MALE, Maldives - The new leader of the Maldives has appointed the daughter of former strongman Maumoon Abdul Gayoom as foreign minister, an official said Tuesday, underscoring the family's renewed influence in the country.
President Abdulla Yameen, half-brother of Gayoom who ruled for 30 years till 2008, named Dhunya Maumoon, 43, to the post in his first appointments Sunday before forming a full cabinet later, the official said.
"The foreign ministry is crucial for the Maldives given the country needs to rebuild its international image after nearly two years of political unrest," said the senior administration official, asking not to be named.
The election of Yameen, 54, in Saturday's run-off election ended nearly two years of turmoil in the honeymoon islands.
The official said the new president was considering requests from his coalition partners to fill more cabinet positions.
Minister Maumoon, Yameen's niece, was deputy foreign minister in the government of Mohamed Waheed, who took power after his predecessor Mohamed Nasheed was toppled in what he called a coup in February 2012.

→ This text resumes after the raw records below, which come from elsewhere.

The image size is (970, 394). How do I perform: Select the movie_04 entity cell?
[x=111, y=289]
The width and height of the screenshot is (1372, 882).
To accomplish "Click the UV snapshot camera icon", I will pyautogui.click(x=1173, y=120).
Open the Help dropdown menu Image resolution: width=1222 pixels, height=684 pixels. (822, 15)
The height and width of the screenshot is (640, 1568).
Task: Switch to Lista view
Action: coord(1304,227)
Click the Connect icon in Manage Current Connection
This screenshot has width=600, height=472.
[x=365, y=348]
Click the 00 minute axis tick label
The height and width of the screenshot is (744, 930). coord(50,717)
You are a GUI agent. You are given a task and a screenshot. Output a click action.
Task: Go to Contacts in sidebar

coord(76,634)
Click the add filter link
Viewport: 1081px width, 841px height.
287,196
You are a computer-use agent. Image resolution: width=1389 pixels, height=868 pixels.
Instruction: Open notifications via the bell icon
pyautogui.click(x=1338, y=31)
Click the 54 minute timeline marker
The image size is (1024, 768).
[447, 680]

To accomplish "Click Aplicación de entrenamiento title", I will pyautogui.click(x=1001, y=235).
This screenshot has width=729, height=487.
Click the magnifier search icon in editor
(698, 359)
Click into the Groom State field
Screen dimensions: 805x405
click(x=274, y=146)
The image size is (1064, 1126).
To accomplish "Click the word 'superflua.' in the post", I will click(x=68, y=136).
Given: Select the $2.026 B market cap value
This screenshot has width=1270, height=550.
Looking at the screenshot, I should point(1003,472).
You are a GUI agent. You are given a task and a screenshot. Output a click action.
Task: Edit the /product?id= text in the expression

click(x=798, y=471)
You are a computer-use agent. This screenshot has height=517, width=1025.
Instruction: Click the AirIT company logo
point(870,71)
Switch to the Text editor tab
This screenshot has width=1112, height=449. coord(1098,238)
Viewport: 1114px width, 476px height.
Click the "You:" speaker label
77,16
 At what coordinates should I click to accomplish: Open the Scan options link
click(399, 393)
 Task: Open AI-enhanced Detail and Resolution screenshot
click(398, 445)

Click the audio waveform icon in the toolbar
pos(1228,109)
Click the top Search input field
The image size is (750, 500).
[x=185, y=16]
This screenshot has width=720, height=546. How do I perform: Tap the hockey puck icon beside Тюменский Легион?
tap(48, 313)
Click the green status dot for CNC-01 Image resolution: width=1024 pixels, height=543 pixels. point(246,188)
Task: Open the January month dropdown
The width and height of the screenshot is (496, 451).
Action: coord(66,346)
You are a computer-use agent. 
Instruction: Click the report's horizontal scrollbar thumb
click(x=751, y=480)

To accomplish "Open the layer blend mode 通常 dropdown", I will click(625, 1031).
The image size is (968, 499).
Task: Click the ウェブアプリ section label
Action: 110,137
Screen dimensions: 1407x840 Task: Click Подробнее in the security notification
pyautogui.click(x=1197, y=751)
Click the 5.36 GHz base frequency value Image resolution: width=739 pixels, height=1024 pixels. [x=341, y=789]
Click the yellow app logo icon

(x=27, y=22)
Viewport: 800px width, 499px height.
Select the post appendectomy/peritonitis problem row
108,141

Yameen retained as defence minister Mohamed Nazim, a former army officer accused of involvement in the alleged coup to oust Nasheed.
"We will maintain good-neighbourly relations with regional countries and others," Yameen said soon after his inauguration Sunday. "I shall strive to make the Maldives the safest and most developed nation in the region."
The United States and regional superpower India were among the first to congratulate Yameen and said they looked forward to working closely with him.
Nasheed, a former pro-democracy campaigner and climate change activist, saw his rivals unite to keep him out of power after his first-round victory on November 9.
He became the first democratically elected president in 2008 when he defeated Gayoom in a run-off.
Nasheed conceded defeat after a bitterly fought battle and said he was pleased the country finally had a democratically elected leader.
After an annulled election result and two cancelled polls, foreign diplomats had increasingly come to view the delays as politically inspired.
Western diplomats had threatened the atoll nation with international isolation unless the Maldives allowed its people to freely elect a leader.